_Passage_.

[VTA] Fix RewriteForceSerial Function logic issue. (#3854)
authorHua Jiang <huaj@xilinx.com>
Thu, 29 Aug 2019 17:48:42 +0000 (10:48 -0700)
committerThierry Moreau <moreau@uw.edu>
Thu, 29 Aug 2019 17:48:42 +0000 (10:48 -0700)
Issue:
RewriteForceSerial is a debug function to force instructions
to be serialize instead of parrallel running, by doing so we
can isolate some parallel problem or do performance compare
between parallel and serialize. But this function have some
problem, once get enabled by set debug flag, vta would stuck
when running on pynq board.

Analysis:
once enable RewriteForceSerial, the dependency logic is different
with default one, but we still use same logic to generate FINISH
and other logic, this would cause dead lock.

Solution:
give a different dependency settings when enable RewriteForceSerial.

vta/src/runtime.cc

index d48cb3a..278addc 100644 (file)

_Data listing_.
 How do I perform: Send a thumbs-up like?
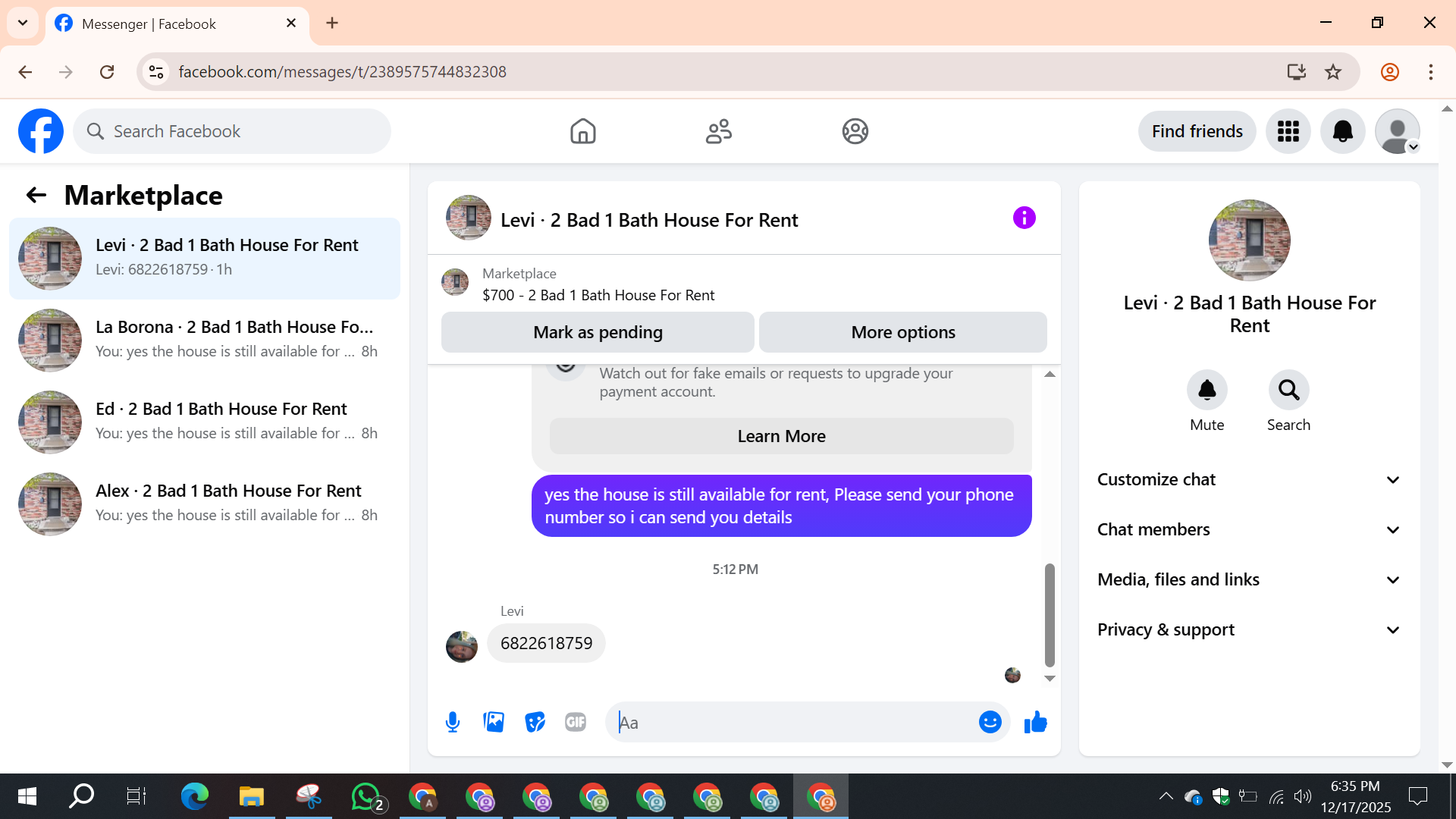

==

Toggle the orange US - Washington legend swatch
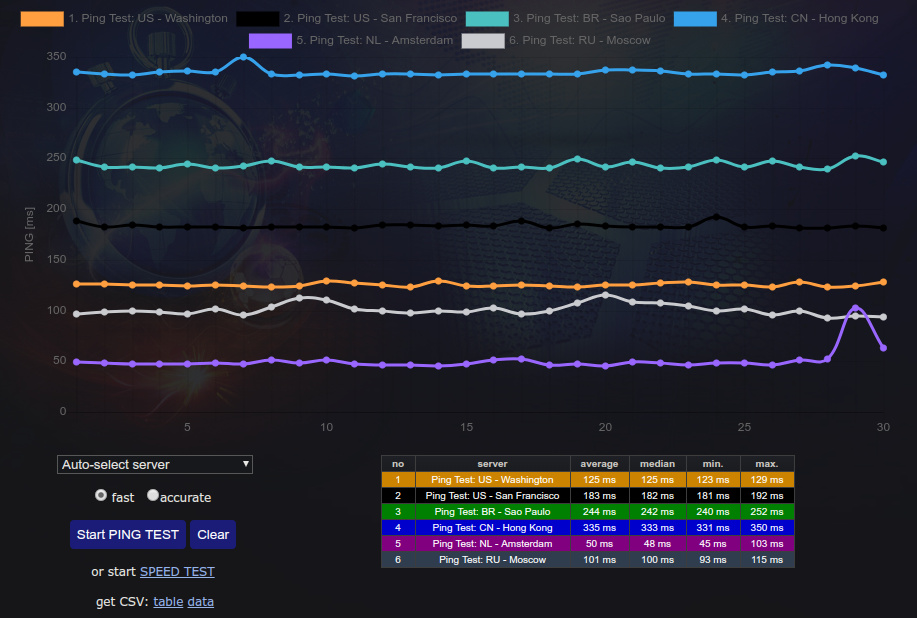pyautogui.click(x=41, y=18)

_Goal A_. List every section label in the commit message that ends with a colon.
_Goal B_. Summarize the commit message in two sentences.
_Goal C_. Reproduce the commit message between "[VTA] Fix RewriteForceSerial" and "when running on pynq board.", inclusive.

_Final result A_.
Issue:
Analysis:
Solution:

_Final result B_. RewriteForceSerial is a debug function that forces instructions to run serially instead of in parallel, but once it was enabled through the debug flag, VTA got stuck when running on the pynq board. The cause was that its dependency logic differs from the default while the same logic was still used to generate FINISH, which caused a deadlock, so the fix gives different dependency settings when RewriteForceSerial is enabled.

_Final result C_.
[VTA] Fix RewriteForceSerial Function logic issue. (#3854)
authorHua Jiang <huaj@xilinx.com>
Thu, 29 Aug 2019 17:48:42 +0000 (10:48 -0700)
committerThierry Moreau <moreau@uw.edu>
Thu, 29 Aug 2019 17:48:42 +0000 (10:48 -0700)
Issue:
RewriteForceSerial is a debug function to force instructions
to be serialize instead of parrallel running, by doing so we
can isolate some parallel problem or do performance compare
between parallel and serialize. But this function have some
problem, once get enabled by set debug flag, vta would stuck
when running on pynq board.